Blog posts

Social Commerce, the latest pandemic baby?

Published on 20/07/2021

Seen a few funny-looking selfies of people in red face masks filling your social media feed lately? Skincare brand The Ordinary has been taking social media by storm!

The brand has recently gone viral on TikTok and dramatically increased their Instagram sales through creative content promoting their red peeling mask. According to a brand representative, one influencer video (which now boasts an impressive 583,000 likes), spurred the sale of over 52,000 units of the serum in just two weeks and resulted in The Ordinary becoming the most googled skincare company worldwide! So how did they do it? Through clever Direct to Consumer Marketing.

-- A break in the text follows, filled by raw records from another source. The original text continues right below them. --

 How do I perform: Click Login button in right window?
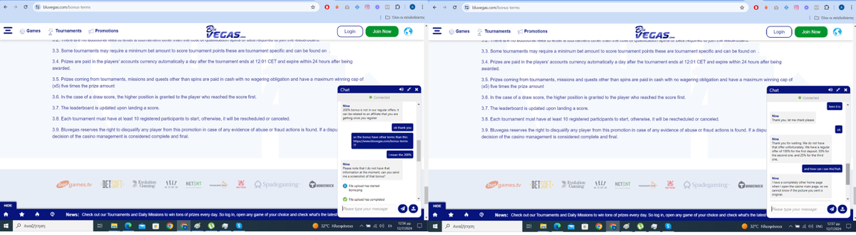(778, 31)
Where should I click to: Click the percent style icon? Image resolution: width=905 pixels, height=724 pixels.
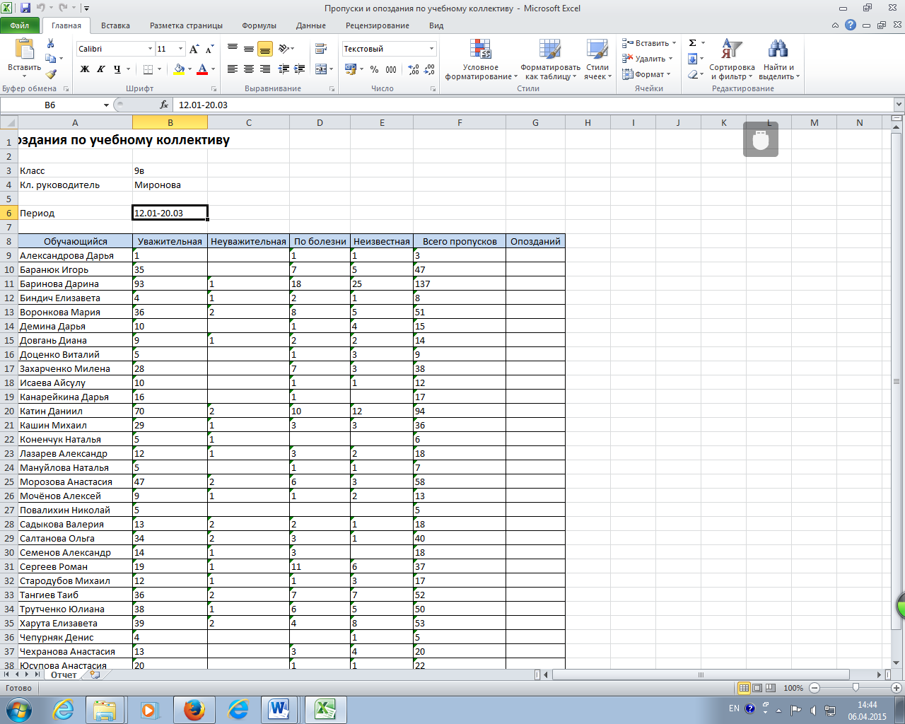[374, 69]
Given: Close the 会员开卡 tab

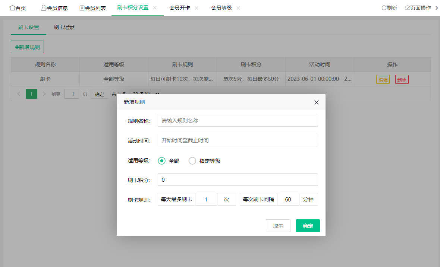Looking at the screenshot, I should pos(197,8).
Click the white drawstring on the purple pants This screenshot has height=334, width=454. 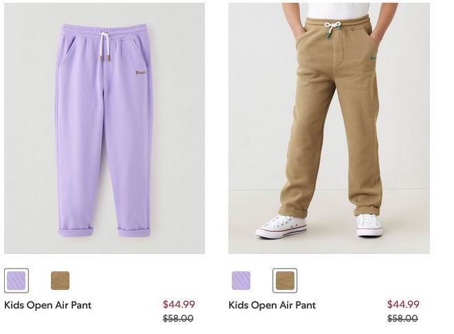[105, 47]
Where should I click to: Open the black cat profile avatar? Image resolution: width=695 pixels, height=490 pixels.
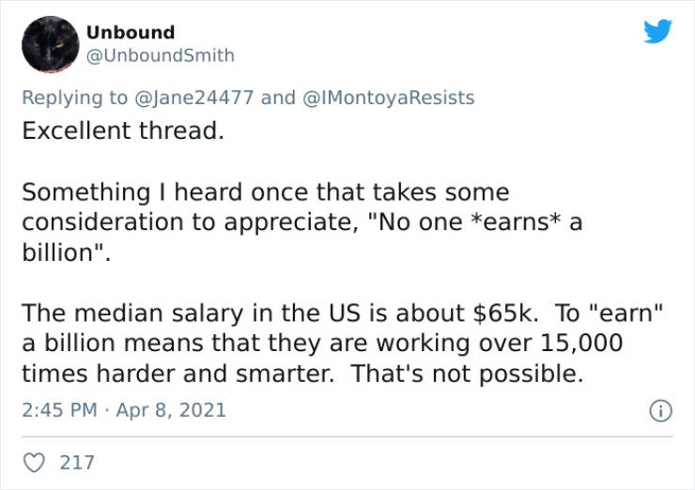[50, 44]
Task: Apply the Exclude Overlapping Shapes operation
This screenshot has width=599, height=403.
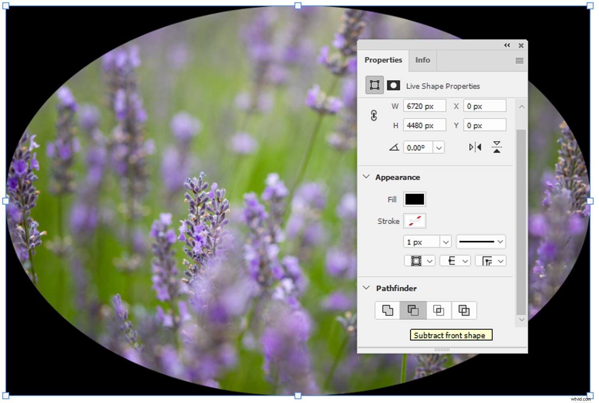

Creating impactful Direct to Consumer (D2C) strategies allows brands to have an unmediated relationship with their customers, empowering them to regain control over their image, data, consumer insights and sales. Overall, it guarantees immediacy and convenience for both brands and consumers and enables the entire shopping experience — from product discovery to check out — to take place directly on social media platforms. Like other brands adopting this strategy, The Ordinary understood that success lies in creating the right balance between content creation, social selling stunts and mechanisms. Today, brands have access to the right tools to establish consumer mental availability and spontaneous purchasing directly on social, underpinned by content, data, and consumer insights – everything needed to generate product sales.

But why is it popular now?

Unsurprisingly, the Covid crisis was a major trigger. Due to the lack of physical availability and increased time online, ad spending shifted online to social media, the Direct to Consumer marketing solution underwent an accelerated global launch and widespread adoption. During the pandemic, the UK experienced the fastest growth of sales on social media: +553% on TikTok, +356% on Pinterest, +189% on Instagram and finally +160% on Facebook (according to a Bazaarvoice Influenster study). It has become so popular in the past year, social commerce sales in the US are even said to reach $36 billion in 2021 (from $27 billion in 2020).

Many brands have taken the social commerce leap, including brick & mortar giants such as Walmart, who in December, partnered with TikTok on the first pilot test of a new livestreamed shopping experience. Such test & learn approaches are paying off well: we noticed Walmart’s livestream attracted at least 20K viewers in the first 15 minutes. Also, agility in production and decision making during Covid has rewarded brands willing to take the risk of testing social selling during its rise. For example, the Heinz to Home UK campaign was launched very early in the pandemic (April 2020), resulting in a 200% increase in sales inQ1 of 2020.

Subsequently, creative content has become the key asset to elaborate an attractive and authentic relationship with audiences and build a trusting bond between all three parties. As it is now widely known that consumers have a particular proclivity for detecting any pushy and fabricated authenticity, content strategies and stakeholders are key to building a seamless social commerce experience. Indeed, content creator collaborations (apparently no one calls them “influencers” anymore), combined with the right amount of consumer Call To Action and User Generated Content can fuel a rich and successful social commerce campaign. However, finding the right recipe for content both creative and commerce driven is quite the balancing act. At JIN, we actually believe it’s all about finding the right insights to pinpoint the right moment of mental availability.

Finally, we are accelerating further towards a borderless shopping experience, where customers expect brands to cover digital & physical, markets, channels and media in one adaptable experience. The rapid evolution of social commerce over the past 18 months has once more proven the varying nature of today’s omni-channel commerce. Therefore the brands that are open and quick to adapt reap its benefits even though the tools and information are out there for everyone to test and learn the strategy that suits them best.